Pulsed laser versus electrical energy for peripheral nerve stimulation

Abstract

Transient optical neural stimulation has previously been shown to elicit highly controlled, artifact-free potentials within the nervous system in a non-contact fashion without resulting in damage to tissue. This paper presents the physiologic validity of elicited nerve and muscle potentials from pulsed laser induced stimulation of the peripheral nerve in a comparative study with the standard method of electrically evoked potentials. Herein, the fundamental physical properties underlying the two techniques are contrasted. Key laser parameters for efficient optical stimulation of the peripheral nerve are detailed. Strength response curves are shown to be linear for each stimulation modality, although fewer axons can be recruited with optically evoked potentials. Results compare the relative transient energy requirements for stimulation using each technique and demonstrate that optical methods result in highly selective functional nerve stimulation.
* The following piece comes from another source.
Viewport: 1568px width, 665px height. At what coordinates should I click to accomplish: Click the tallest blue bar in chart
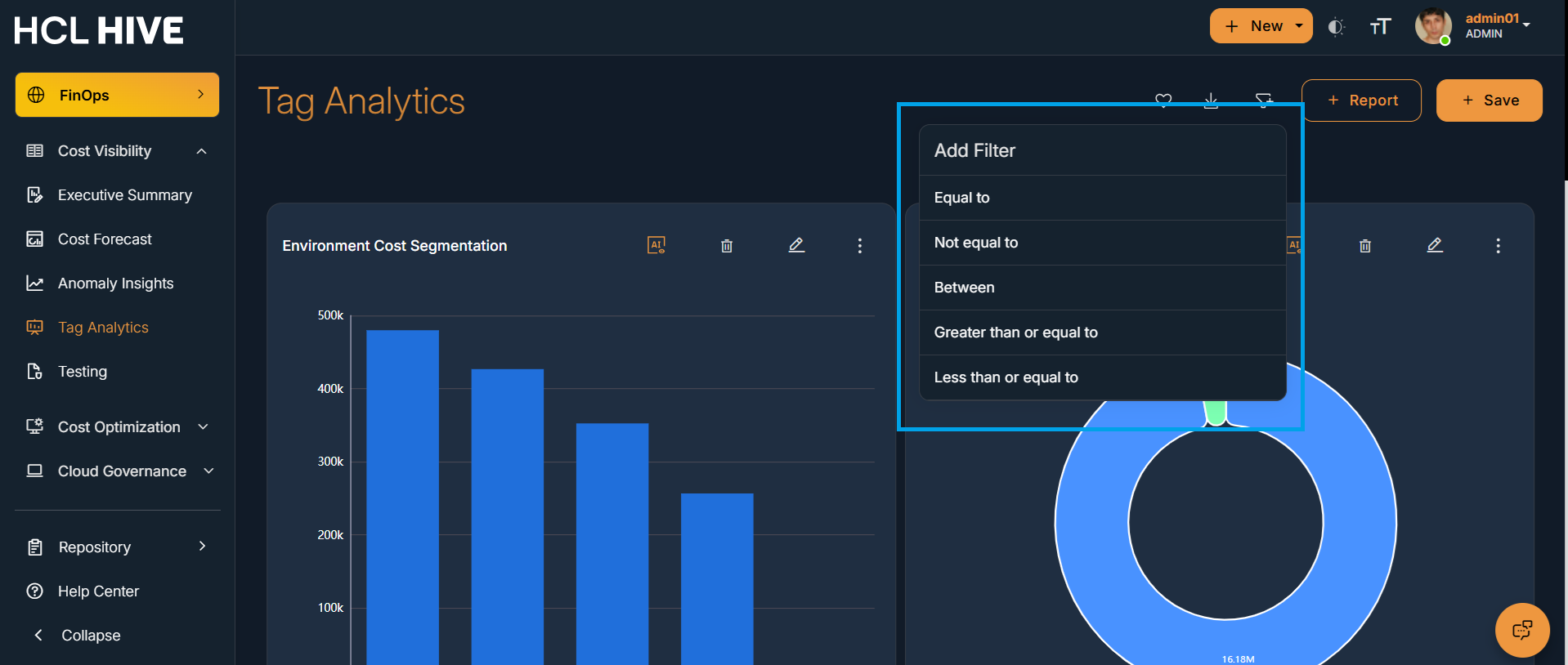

Adjacent stimulation and recording of compound nerve potentials in their entirety from optical and electrical stimulation are presented, with optical responses shown to be free of any stimulation artifact. Thus, use of a pulsed laser exhibits distinct advantages when compared to standard electrical means for excitation of muscle potentials in the peripheral nerve in the research domain and possibly for clinical diagnostics in the future.

Figure 1

Beer's Law depicting the exponential relationship of laser radiant exposure as a function of depth of laser penetration in a homogeneous tissue. In this graph, nerve tissue optical properties with Holmium:YAG laser irradiation are modeled using the threshold laser radiant exposure required for peripheral nerve excitation.

Figure 2

Experimental setup for optical and electrical simulation with electrical nerve and muscle recording techniques.

Figure 3

(a) CMAP recording from the rat gastrocnemius during optical stimulation (b) Upon topical administration of succinylcholine (c) 30 minutes following drug washout (Gain = 1).

Figure 4

(a) Measured CNAP following adjacent high intensity electrical stimulation (1.4 A/cm2) and recording at a distance of 10 mm demonstrate presence of electrical artifact. (b) The entire measured CNAP from optical stimulation (0.55 J/cm2) at the same site shows no artifact. Note the order of magnitude difference in the scale between electrical and optical recordings (Gain = 1).

Figure 5

Relationship between the laser radiant exposure [J/cm²] and peak amplitude of the evoked CNAP. The measured optical strength-response curve is similar to that observed in electrical stimulation. Notice a linear relationship exists between this peak ENG amplitude (Gain = 1) graphed as a function of the laser radiant exposure.

Figure 6

Spatial targeting of transient optical nerve stimulation. (a) Threshold CMAP response from electrical stimulation of the main branch of the sciatic nerve proximal to the first branch point with 1.02 A/cm2. (b) Corresponding results from threshold optical stimulation (0.4 J/cm²) of specific target nerve fibers that innervates the gastrocnemius with no response from adjacent nerve fibers (quiet biceps femoris). The distance from the stimulation spot to recording electrodes was held constant for trials involving each stimulation modality (Gain = 1).

Figure 7

Rat sciatic nerve functional map generated with optical stimulation using 400 and 600μm fiber diameters. Colors and shading representing the 12 muscles mapped of the hind leg are labeled to the right of the generalized functional map (n=12) The main sciatic nerve was stimulated just proximal to the branch point of the n. fibularis superficialis, n. fibularis profundus, and n. tibialis, while mapped muscles include the semitendinosus, gastrocnemius (upper and lower), vastis lateralis, biceps femoris (upper and lower), semimembranosus, and the 5 hindpaw digit muscles.

Figure 8

Penetration depth as a function of infrared wavelength from 2 to 6.5 μm based on the absorption spectrum of the rat sciatic nerve as measured through FTIR spectroscopy. The shaded region represents the theoretical optimal penetration depth range specific to the tissue morphology of the rat sciatic nerve. The spectral range for which optical fibers may be employed is also depicted.